Provided text:
*** Block opens ***

Moreover, we had renewed confidence in our leader and in ourselves, a factor of considerable importance to a body of men in a hostile country.
In the fight we lost only one man, who was killed when we rushed the camp, and six wounded, whereas the enemy had thirty killed, many wounded, and many taken prisoners.
I did not count the number of soldiers opposed to us, but there must have been about two hundred. They belonged to the 17th Lancers, one or the crack regiments of the British Army. Among their wounded was their Commander, Captain Sandeman, and Lord Vivian, whom I found among the rocks where we first rushed them. He it was who told me the fate of the three men killed and mutilated by the Basutos, the day that we crossed the Orange River. He pointed out his little bivouac tent, and said that it would be worth my while to have a look at it I was not slow to take the hint, with the result that having started that morning with a grain-bag for my chief garment, a foundered horse, an old rifle, and two cartridges I now appeared in a handsome cavalry tunic, riding-breeches, etc., with a sporting Lee-Metford, full bandoliers and a superb mount, a little grey Arab, which his coloured groom said had been the property of Lieutenant Sheridan.
I also selected a strong riding-mule in preference to another horse, for my experience during the past fortnight had taught me that a good mule for long marches and a light nimble pony for use in action were the ideal combination.
After I had completed my equipment, commissariats and ammunition supply, I walked around the camp.
We considered that the taking of it was chiefly the handiwork of our original storming party, for while we could not have done it without the protection and covering fire of the commando, yet by riding in on the heels of the English troopers and taking post on the very edge of the camp, we had served as the spearhead that made success possible. I also saw the dead gunners and other men whom I had shot, and I looked on them with mixed feelings, for although I have never hated the English, a fight is a fight, and though I was sorry for the men, I was proud of my share in the day's work.

*** Block closes ***

Provided data:
*** Block opens ***

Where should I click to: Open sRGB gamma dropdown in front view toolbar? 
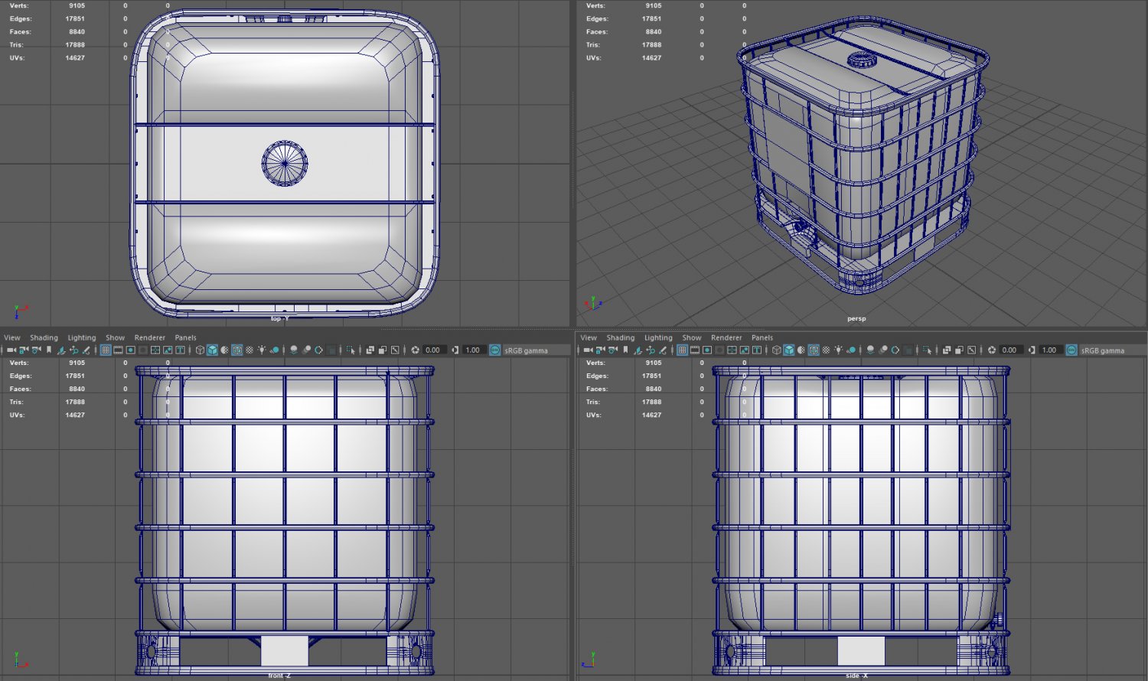(x=526, y=350)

*** Block closes ***

Task set:
A: In the passage about the attack on the British camp, list the things the narrator says they started that morning with.
B: Resume the account of the attack on the British camp, picking up right after its final sentence.

Answers given:
A:
- a grain-bag (as the chief garment)
- a foundered horse
- an old rifle
- two cartridges

B:
Lastly, I went to see what had become of my roan mare. She was still patiently standing where I had left her at the ledge. On each side of her lay a dead horse, but she had escaped unharmed. The gallant little beast was, however, so exhausted that when I tried to lead her away she could scarcely put one foot before the other, so I unsaddled her, throwing the saddle aside, for it was old and worn with much use since I had taken it from (general Clements's camp ten months before. Removing the bridle and halter, I turned her loose in the hope that some neighbouring farmer would look after her, for she too had shown the mettle of her Free State pasture, and the marvellous endurance of the South African horse.
General Smuts now ordered us to set the tents and wagons on fire, and to destroy the mountain and machine-guns, as well as such surplus ammunition and other supplies as could not be removed. Then, leaving the prisoners, mule-drivers and native servants to shift for themselves, we rode off in triumph.